Investors will target large, traditional, core markets
In times of market volatility and uncertainty, investors have tended to focus on safe haven investment destinations. According to the survey, around 56% of respondents are planning to increase their exposure to Japan by the end of 2021 (6% want to reduce exposure, meaning a net result of 50%). Japan is considered a safe haven destination by many investors. Income and capital value returns are relatively more stable, providing more certainty in returns during periods of instability. Real estate market fundamentals are also positive on a relative basis. Tokyo office market (5-kus) vacancy is 0.7% (as at 2Q20), and demand (net absorption) is forecast to remain positive in 2020 and 2021. The outlook for the Tokyo logistics sector is similarly positive.
In addition to Japan, mainland China, Australia, South Korea, and Singapore were other major markets where survey respondents plan to increase their exposure. Around 51% of respondents want to increase their exposure to mainland China. While the domestic economy was slowing even before COVID-19, many investors are seeing through the short term headwinds, and looking to the longer term-growth potential of the market.
Half of survey respondents plan on increasing their exposure to Australia by the end of 2021. Australia is highly transparent (ranked 3rd globally for real estate transparency according to JLL’s Global Real Estate Transparency Index), and provides broadly higher yields.
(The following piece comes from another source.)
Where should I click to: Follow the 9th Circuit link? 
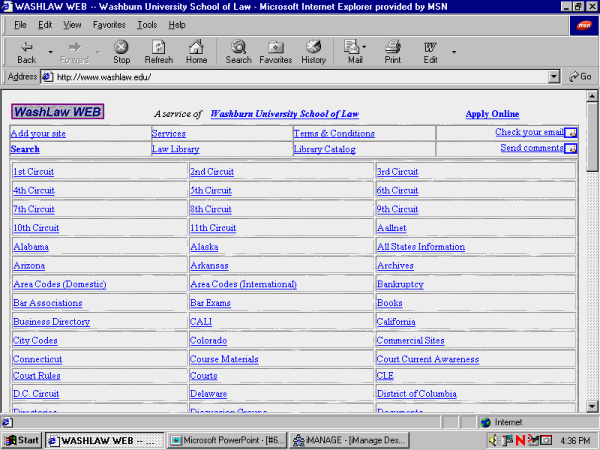coord(397,209)

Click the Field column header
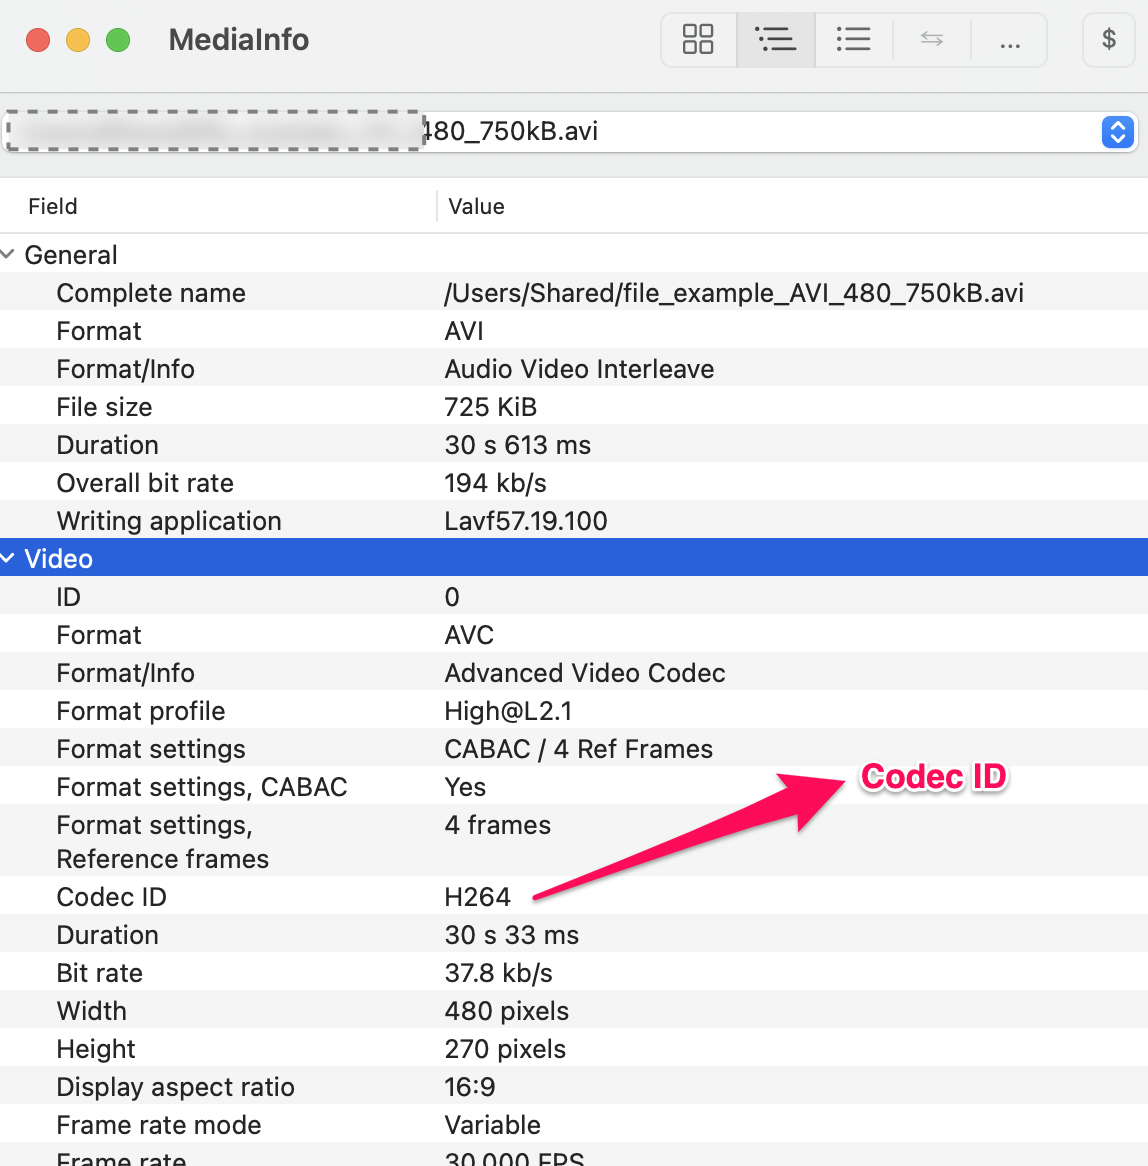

It is also a relatively liquid market with high levels of cross border investment. Between 2015 and 1H20, offshore investors accounted for 36% of transaction volumes, the highest proportion across the core markets in the region.
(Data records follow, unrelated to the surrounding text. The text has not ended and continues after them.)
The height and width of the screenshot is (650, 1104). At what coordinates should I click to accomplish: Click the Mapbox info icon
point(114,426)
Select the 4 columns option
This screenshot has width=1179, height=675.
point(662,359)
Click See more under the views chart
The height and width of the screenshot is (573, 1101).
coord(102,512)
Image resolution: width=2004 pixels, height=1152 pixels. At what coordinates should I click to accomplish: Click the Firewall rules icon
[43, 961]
Survey respondents identified South Korea as another key market where they plan to increase their exposure (44% plan to increase their exposure by the end of 2021). While South Korea has historically been a highly domestic market (82% of transactions between 2015 and 1H20 were executed by domestic investors), domestic groups may see increased competition from offshore capital. The expansion of Korea’s REIT market may also lead to further opening of the real estate market to offshore groups. Korea is home to seven REITS, four of which went public in 2018 and 2019. A number of listings and potential listings are planned in 2020.
Finally, Singapore remains a key destination for investors. Around 44% of respondents plan to increase their exposure by the end of 2021. Similar to Australia, offshore capital accounts for a large proportion of investment activity. As a key financial gateway city in Asia Pacific, it will likely remain an attractive investment destination for many global and regional investors.
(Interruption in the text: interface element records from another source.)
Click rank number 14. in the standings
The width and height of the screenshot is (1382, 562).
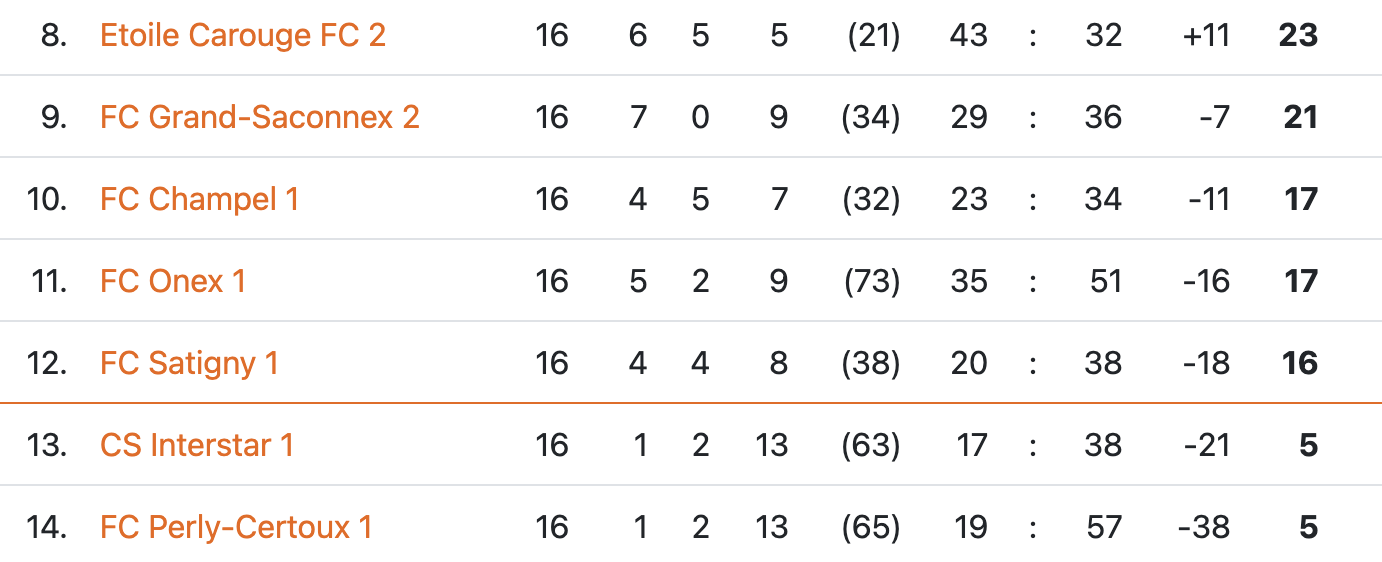[47, 528]
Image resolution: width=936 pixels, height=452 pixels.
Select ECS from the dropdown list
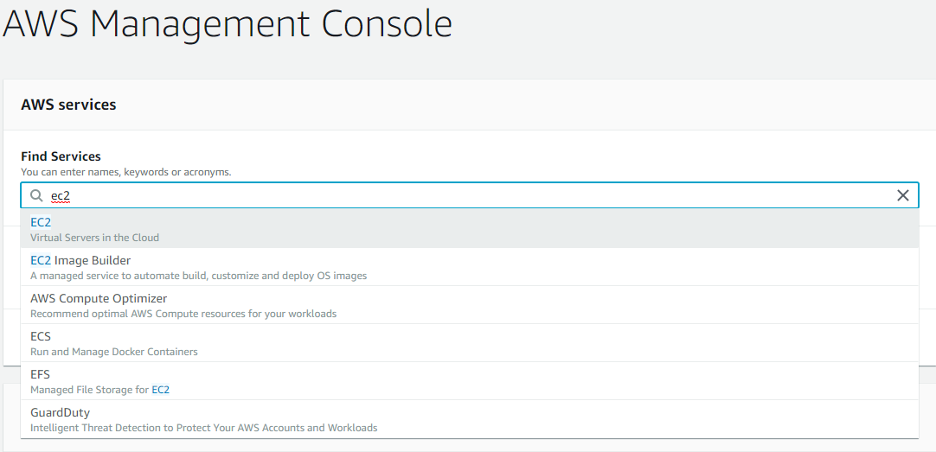point(470,343)
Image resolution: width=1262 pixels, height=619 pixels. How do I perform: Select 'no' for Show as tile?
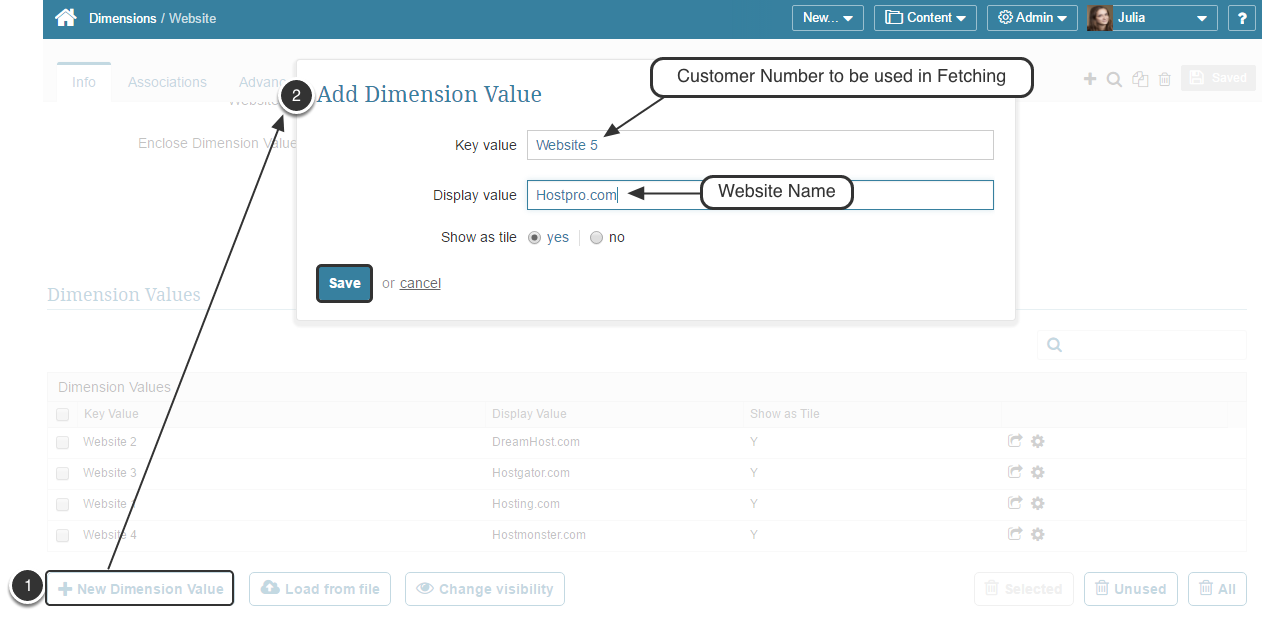pos(597,238)
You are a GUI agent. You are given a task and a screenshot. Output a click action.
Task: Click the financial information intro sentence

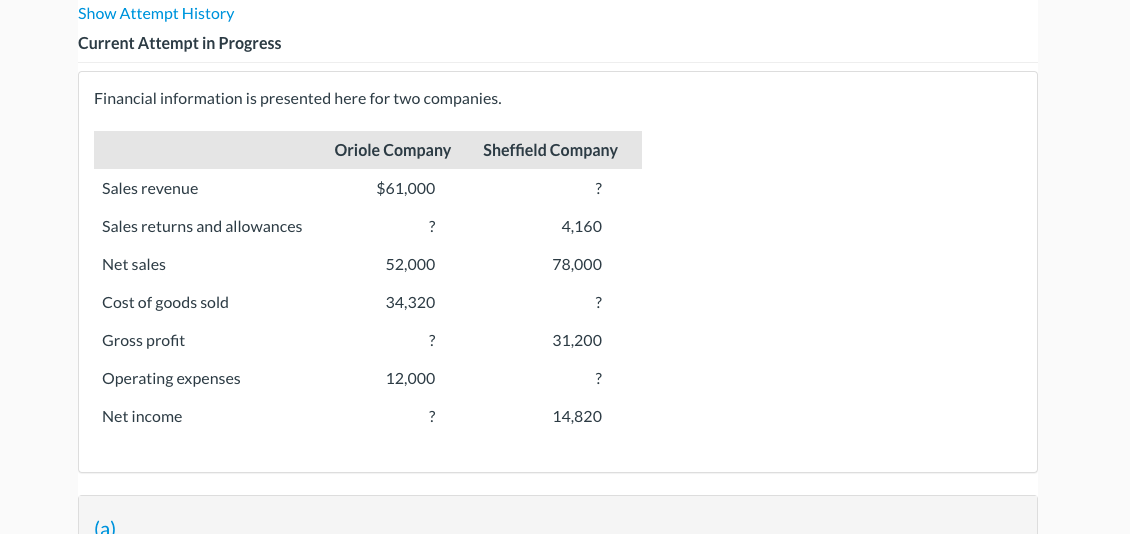point(297,98)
On the other side of the ledger, around 18% of survey respondents plan to reduce their exposure to Hong Kong, although on a positive note, 78% plan to maintain their exposure. A relatively weak income and capital value return outlook over the next 12-24 months, coupled with a subdued domestic economy and social unrest, are weighing on offshore investor sentiment towards Hong Kong. Nonetheless, despite being a key global financial hub, the real estate market remains firmly domestic (76% of transactions between 2015 and 1H20 were executed by domestic groups). This may help to balance the sentiment from global and regional investors.
Domestic and mainland Chinese groups very much underpin the strength of the market, and the confidence of many of these groups on their local market remains broadly intact. For example, Sun Hung Kai Properties is leading one of the largest ever investments in Hong Kong with the acquisition of a commercial site atop the High Speed Rail terminus. With Ping An Life Insurance as a strategic investor in the venture, total investment of up to USD 10.0 billion is expected for the 3.2 million square-foot property. It is expected to be completed by 2025 at the earliest.